### Data for this task:
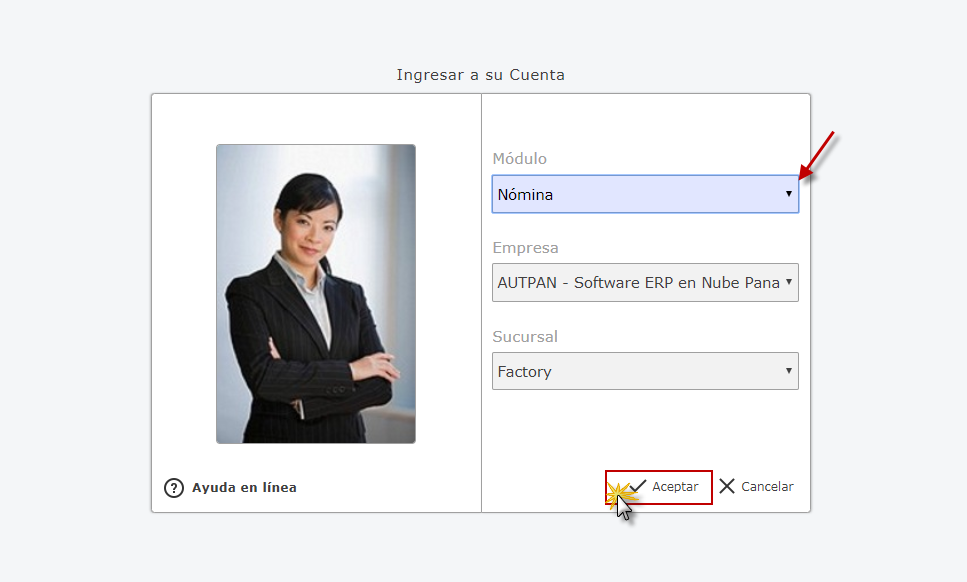Image resolution: width=967 pixels, height=582 pixels.
Task: Click the user profile photo
Action: (x=315, y=293)
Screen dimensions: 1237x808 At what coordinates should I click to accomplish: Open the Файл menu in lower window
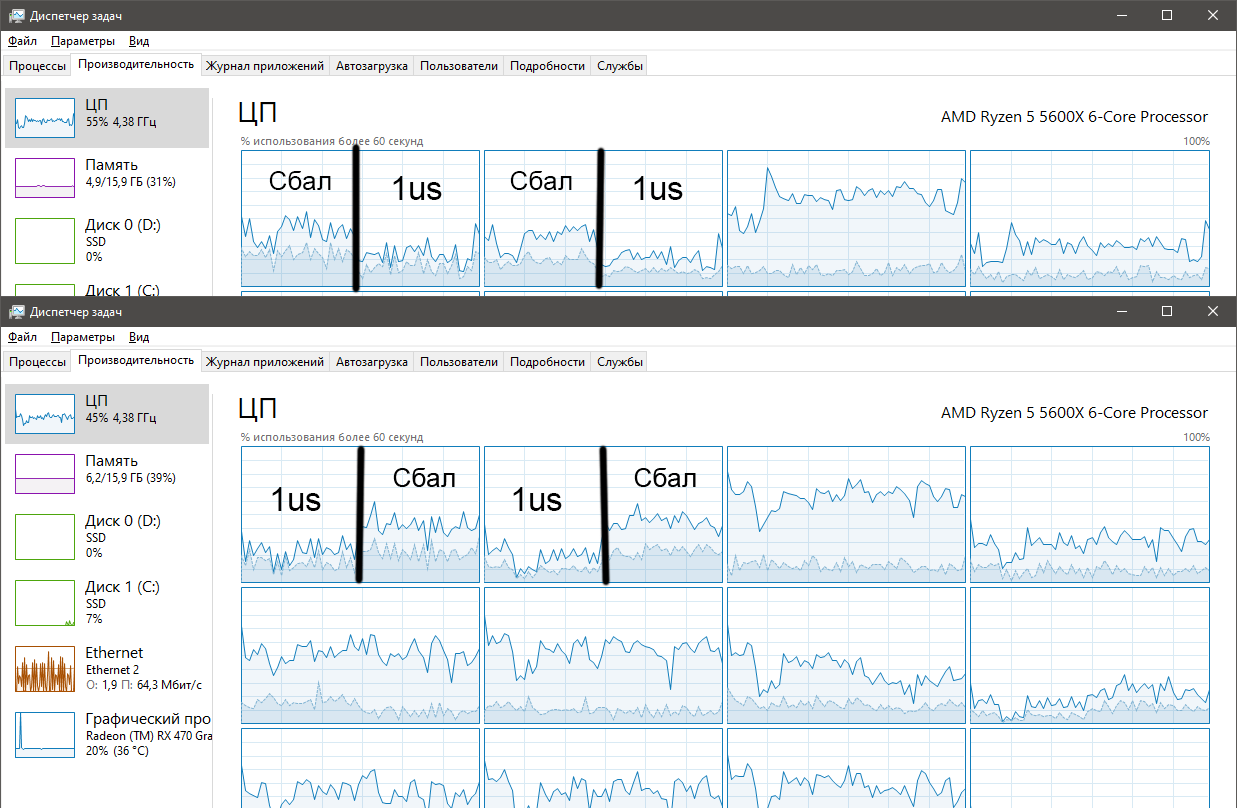pos(22,337)
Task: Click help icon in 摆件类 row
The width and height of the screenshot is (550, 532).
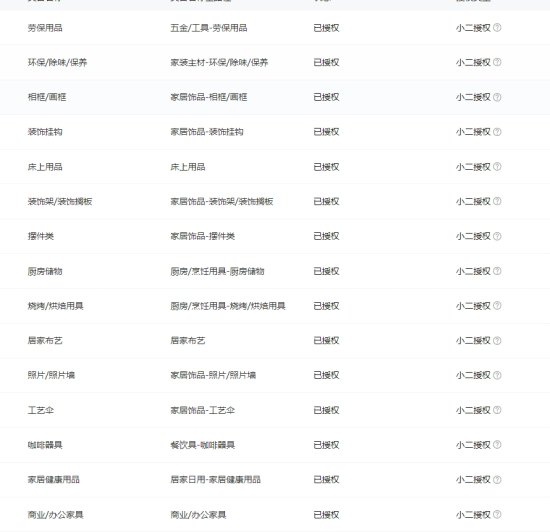Action: click(x=497, y=236)
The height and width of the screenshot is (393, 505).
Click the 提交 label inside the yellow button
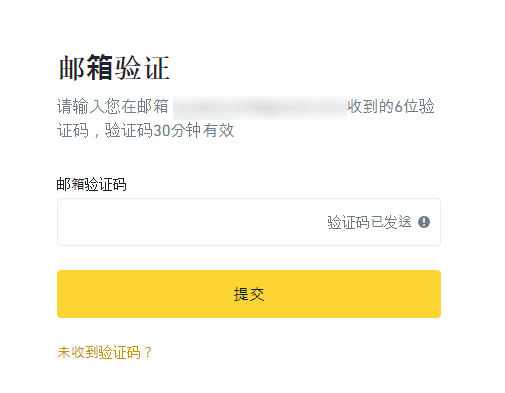[249, 294]
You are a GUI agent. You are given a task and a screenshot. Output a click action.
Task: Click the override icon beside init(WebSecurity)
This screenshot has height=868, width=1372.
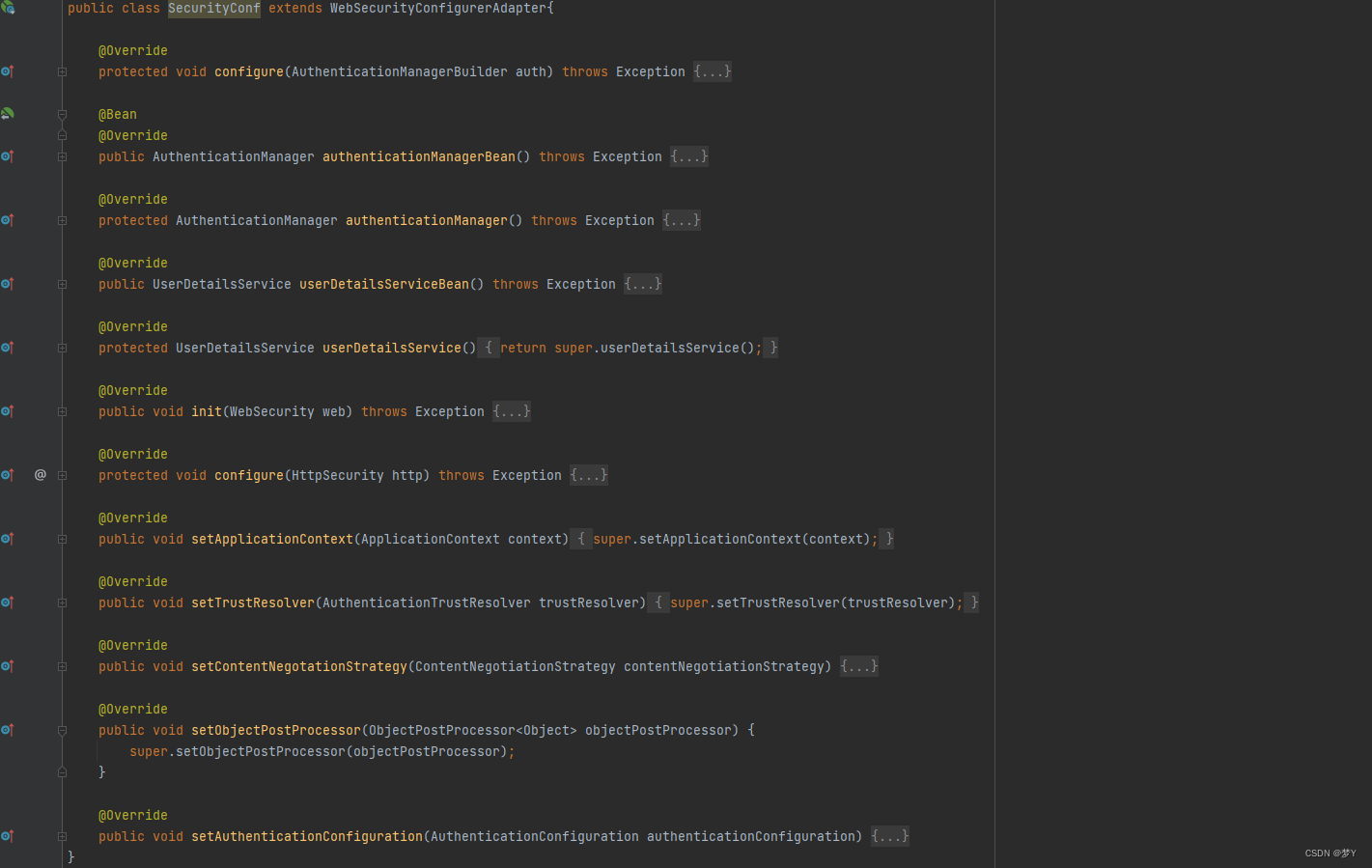coord(7,410)
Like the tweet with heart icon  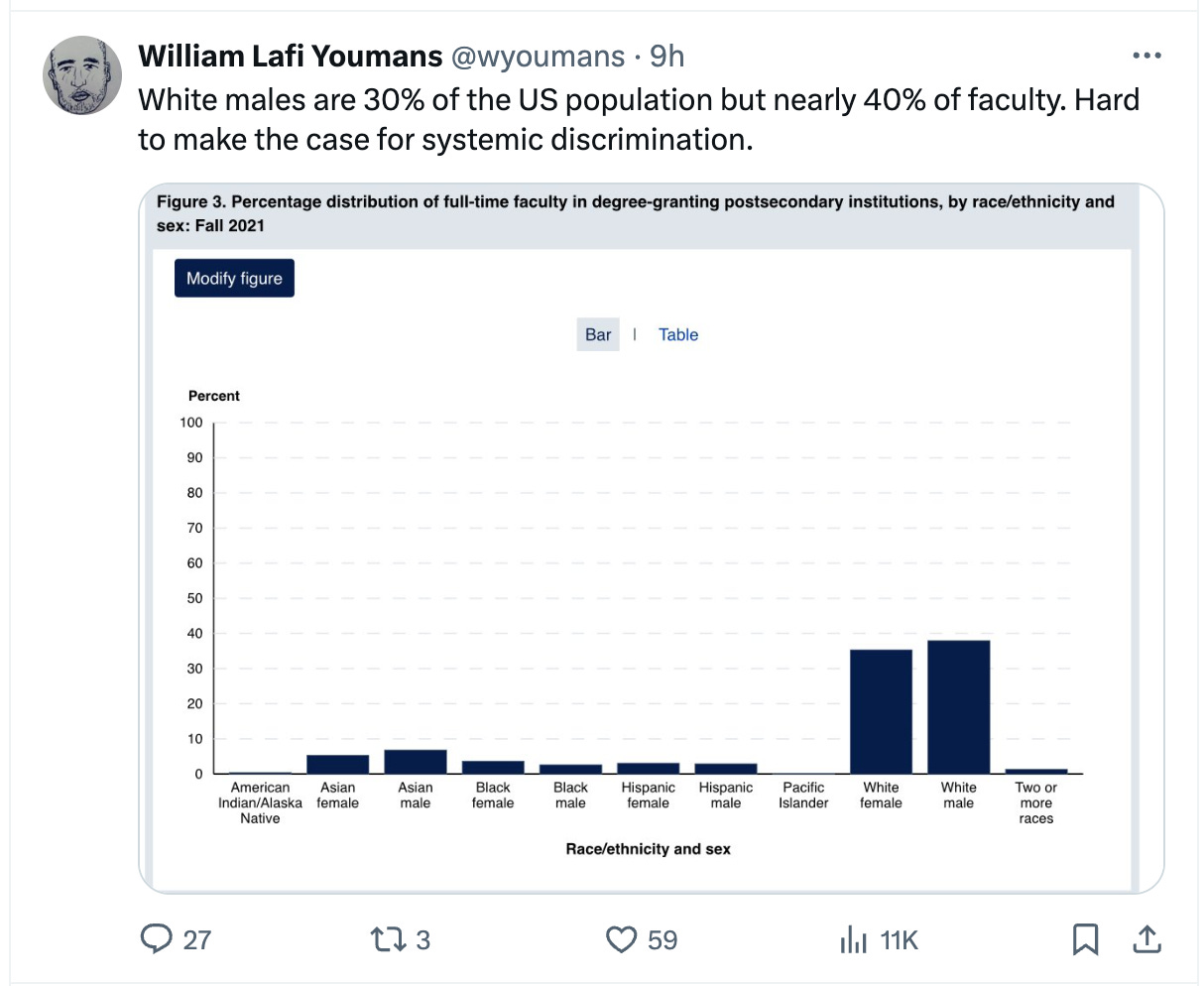pyautogui.click(x=621, y=938)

### Problem to solve:
Copy everything in the listing from the start down to the line that contains "coord(7,410)", with both ends included, and leave the pictures out of your answer.

### Result below:
Image resolution: width=967 pixels, height=582 pixels.
Task: Click the user profile photo
Action: (x=315, y=293)
Screen dimensions: 1237x808 At what coordinates should I click to accomplish: Open the Файл menu in lower window
pos(22,337)
Task: Click help icon in 摆件类 row
The width and height of the screenshot is (550, 532).
Action: click(x=497, y=236)
The height and width of the screenshot is (393, 505).
Click the 提交 label inside the yellow button
[249, 294]
You are a GUI agent. You are given a task and a screenshot. Output a click action.
Task: Click the override icon beside init(WebSecurity)
This screenshot has height=868, width=1372.
coord(7,410)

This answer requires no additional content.